## Data extracts
....................

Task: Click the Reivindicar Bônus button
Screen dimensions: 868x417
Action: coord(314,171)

....................

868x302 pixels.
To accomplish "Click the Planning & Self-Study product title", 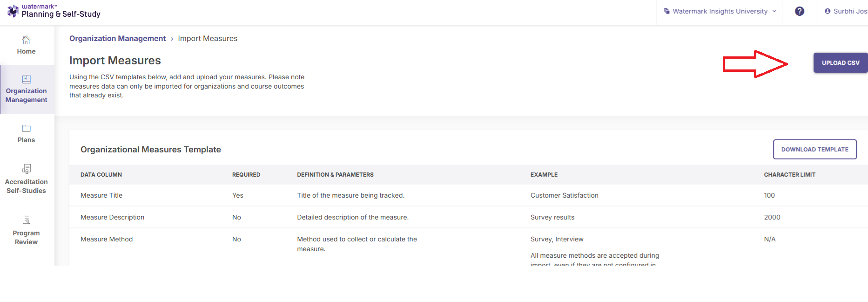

....................

## Work task
The copy should hold exactly the lines above from the one with "868x302 pixels." through the one with "the Planning &", both ends counted, and no pictures at all.

## Result of the task
868x302 pixels.
To accomplish "Click the Planning & Self-Study product title", 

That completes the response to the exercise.